◆ **KUTIPAN**:

• • • • • • •

Sekar Wulan
Ayub 42:1-6,
1 Maka jawab Ayub kepada TUHAN:
2 "Aku tahu, bahwa Engkau sanggup
melakukan segala sesuatu, dan tidak ada rencana-Mu yang gagal.
3 Firman-Mu: Siapakah dia yang menyelubungi
keputusan tanpa pengetahuan? Itulah sebabnya, tanpa pengertian aku telah
bercerita tentang hal-hal yang sangat ajaib bagiku dan yang tidak kuketahui.
4 Firman-Mu: Dengarlah, maka Akulah yang akan
berfirman; Aku akan menanyai engkau, supaya engkau memberitahu Aku.
5 Hanya dari kata orang saja aku mendengar
tentang Engkau, tetapi sekarang mataku sendiri memandang Engkau.
6 Oleh sebab itu aku mencabut perkataanku dan
dengan menyesal aku duduk dalam debu dan abu."
1 Perus 1:6-9
6 Bergembiralah akan hal itu, sekalipun sekarang
ini kamu seketika harus berdukacita oleh berbagai-bagai pencobaan.

• • • • • • •

◆ **DATA SUMBER**:

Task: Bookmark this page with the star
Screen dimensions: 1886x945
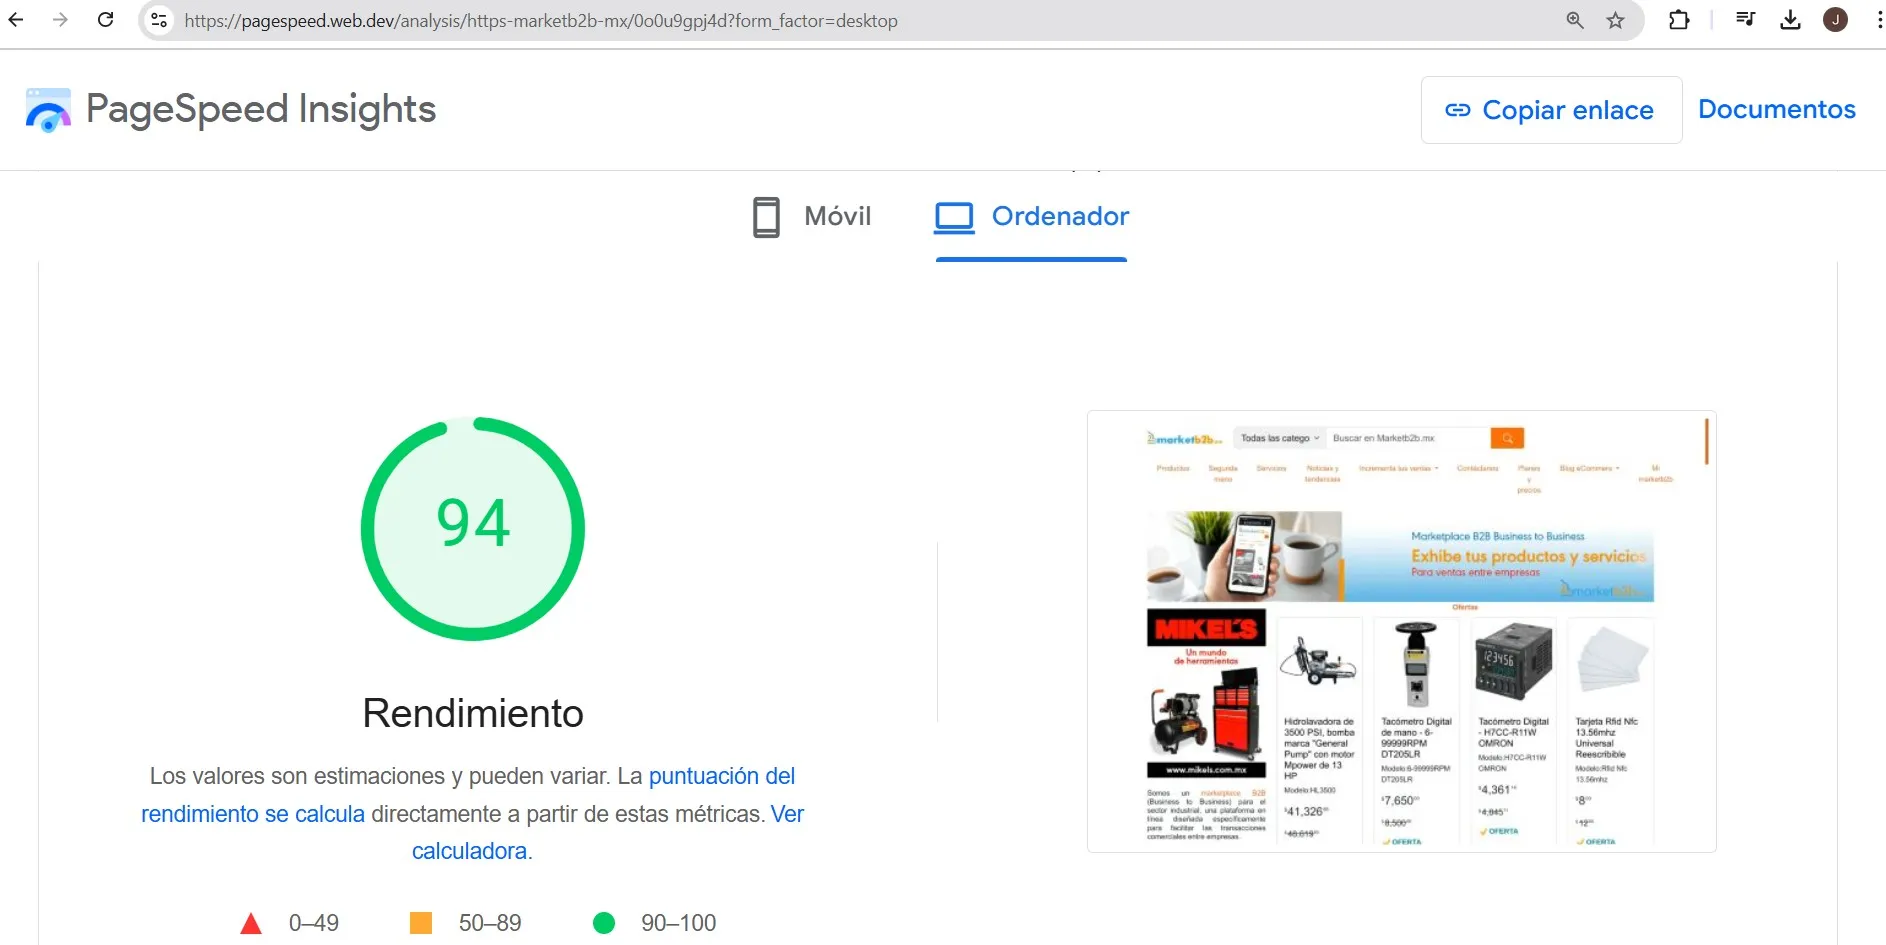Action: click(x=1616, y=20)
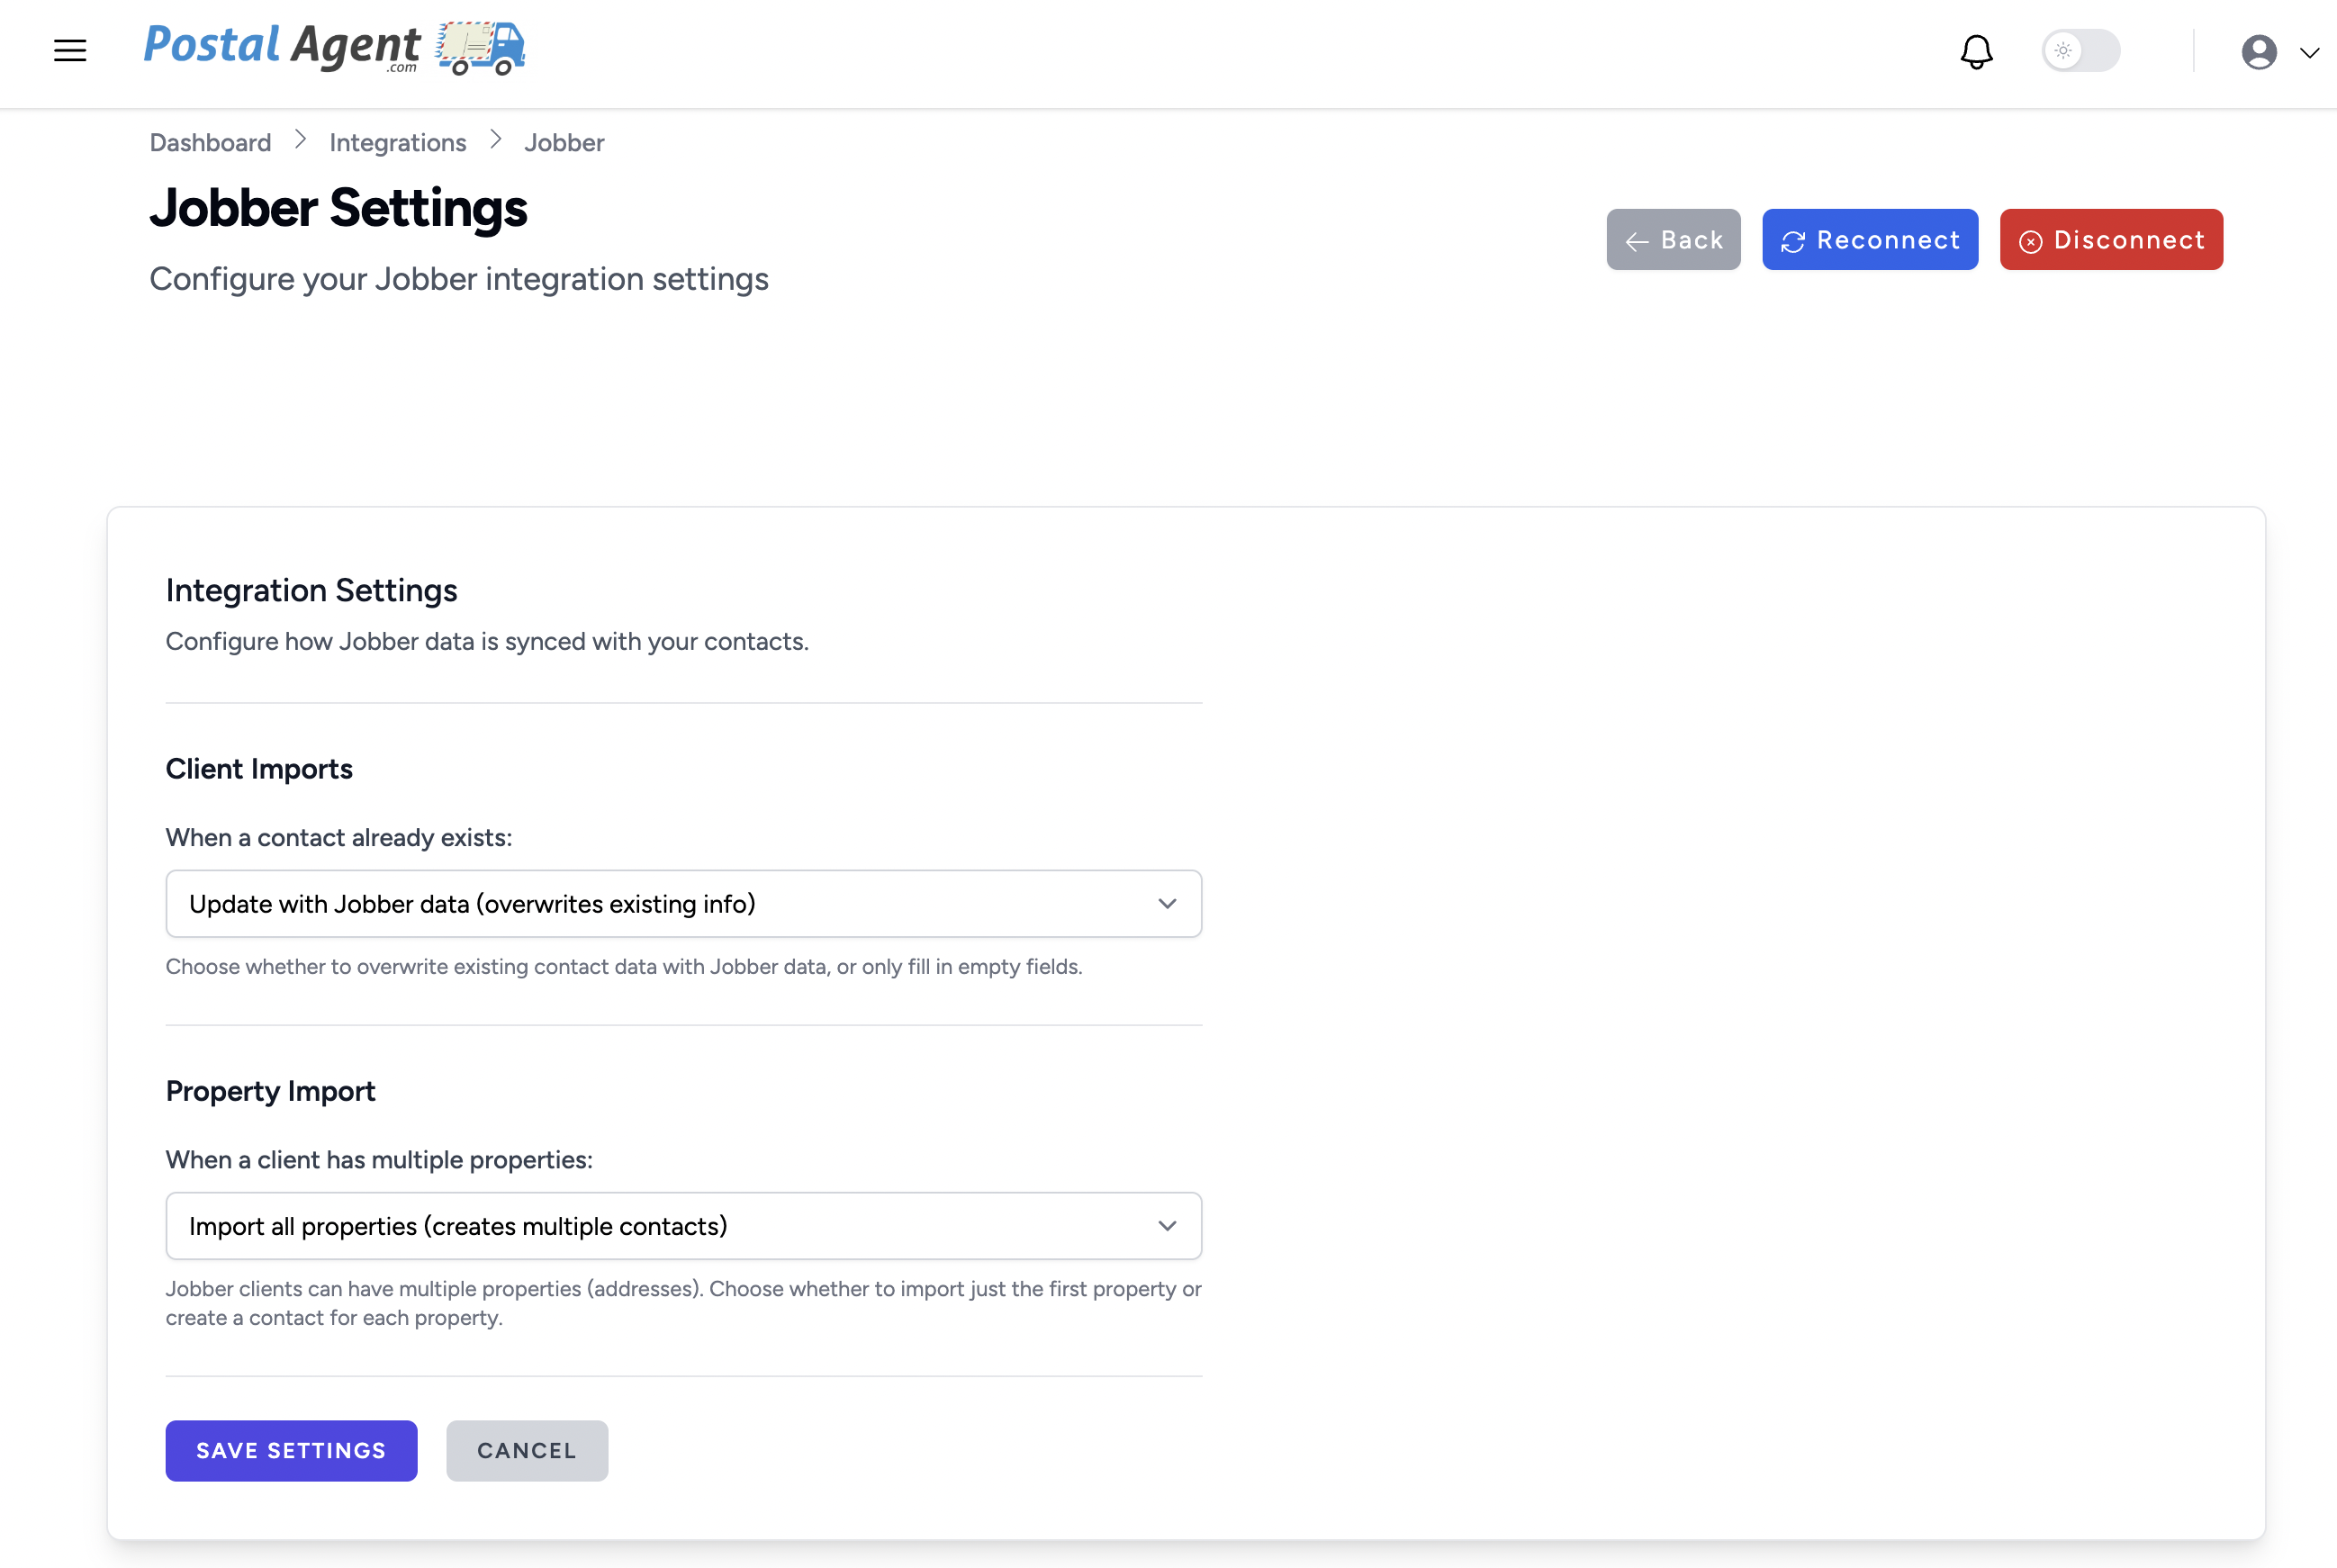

• • • • • • •

◆ **PETUNJUK TUGAS**:
1 - Jawablah pertanyaan berikut berdasarkan kutipan tentang jawaban Ayub kepada TUHAN.
(a) Menurut Ayub, bagaimana keadaan rencana TUHAN?
(b) Dari mana Ayub dahulu mendengar tentang TUHAN?
(c) Di mana Ayub duduk dengan menyesal?
2 - Salinlah kata demi kata bagian kutipan mulai dari "4 Firman-Mu: Dengarlah, maka" hingga dan termasuk "sendiri memandang Engkau.".

◆ **KUNCI JAWABAN**:
1 -
(a) Tidak ada rencana TUHAN yang gagal.
(b) Ayub mendengar tentang TUHAN hanya dari kata orang.
(c) Ayub duduk dalam debu dan abu.

2 -
4 Firman-Mu: Dengarlah, maka Akulah yang akan
berfirman; Aku akan menanyai engkau, supaya engkau memberitahu Aku.
5 Hanya dari kata orang saja aku mendengar
tentang Engkau, tetapi sekarang mataku sendiri memandang Engkau.